BRASIL – Apagão cibernético global revela riscos do armazenamento em nuvem: especialista alerta para necessidade de proteger sistemas sensíveis
A pane foi causada por uma falha na atualização do sensor de segurança CrowdStrike Falcon, utilizado por empresas como a Microsoft, proprietária do Windows. A interrupção provocou caos em aeroportos na América do Norte e Europa. No Brasil, o impacto foi sentido de maneira menos intensa, com falhas em aplicativos bancários e sistemas hospitalares.
Amadeu alertou para a vulnerabilidade dos sistemas tecnológicos em geral e ressaltou que a falha ter ocorrido no serviço de nuvem da Microsoft evidencia a necessidade de proteger sistemas sensíveis. O armazenamento em nuvem permite o acesso remoto a dados e arquivos, mas a concentração desse serviço nas mãos de poucas grandes empresas gera preocupações em relação à segurança e soberania digital.

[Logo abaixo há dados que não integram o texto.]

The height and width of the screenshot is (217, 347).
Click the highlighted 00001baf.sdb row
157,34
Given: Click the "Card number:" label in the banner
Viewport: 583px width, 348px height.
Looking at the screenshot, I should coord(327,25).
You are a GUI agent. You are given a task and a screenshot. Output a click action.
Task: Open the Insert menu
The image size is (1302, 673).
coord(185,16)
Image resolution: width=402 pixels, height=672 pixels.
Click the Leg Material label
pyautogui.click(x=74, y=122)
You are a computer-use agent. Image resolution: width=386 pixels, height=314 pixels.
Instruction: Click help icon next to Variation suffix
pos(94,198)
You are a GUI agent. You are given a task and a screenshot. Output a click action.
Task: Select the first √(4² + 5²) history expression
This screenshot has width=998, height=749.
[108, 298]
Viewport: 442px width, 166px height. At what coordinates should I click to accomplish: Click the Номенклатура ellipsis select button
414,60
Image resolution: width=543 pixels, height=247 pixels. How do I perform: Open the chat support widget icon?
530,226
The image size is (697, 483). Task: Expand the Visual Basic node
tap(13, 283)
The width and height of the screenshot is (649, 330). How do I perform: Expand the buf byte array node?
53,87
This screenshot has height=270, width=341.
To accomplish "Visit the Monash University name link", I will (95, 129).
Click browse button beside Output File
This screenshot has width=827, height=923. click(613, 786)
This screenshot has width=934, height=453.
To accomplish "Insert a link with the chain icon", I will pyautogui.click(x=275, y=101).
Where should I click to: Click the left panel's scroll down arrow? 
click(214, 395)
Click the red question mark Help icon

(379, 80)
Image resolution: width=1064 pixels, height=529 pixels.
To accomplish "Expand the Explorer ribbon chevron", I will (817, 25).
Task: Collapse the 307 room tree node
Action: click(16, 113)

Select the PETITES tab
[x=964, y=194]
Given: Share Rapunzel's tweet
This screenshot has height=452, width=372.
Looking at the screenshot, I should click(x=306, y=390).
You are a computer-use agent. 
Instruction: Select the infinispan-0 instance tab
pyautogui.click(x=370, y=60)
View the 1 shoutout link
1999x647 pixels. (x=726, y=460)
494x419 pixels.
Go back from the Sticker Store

A concentração de dados em provedores estrangeiros, como os datacenters da Microsoft nos Estados Unidos, pode gerar impactos econômicos globais, como o apagão cibernético observado. O pesquisador ressaltou a importância de discutir a soberania digital e avaliar a hospedagem de informações de instituições sensíveis em servidores remotos.
Amadeu destacou a necessidade de considerar a possibilidade de hospedar dados dentro da própria empresa ou no próprio país, como uma medida para mitigar os riscos associados ao acesso remoto de sistemas e informações. O episódio do apagão cibernético global serve como um alerta sobre os desafios de garantir a segurança cibernética em um mundo cada vez mais dependente da tecnologia e da nuvem.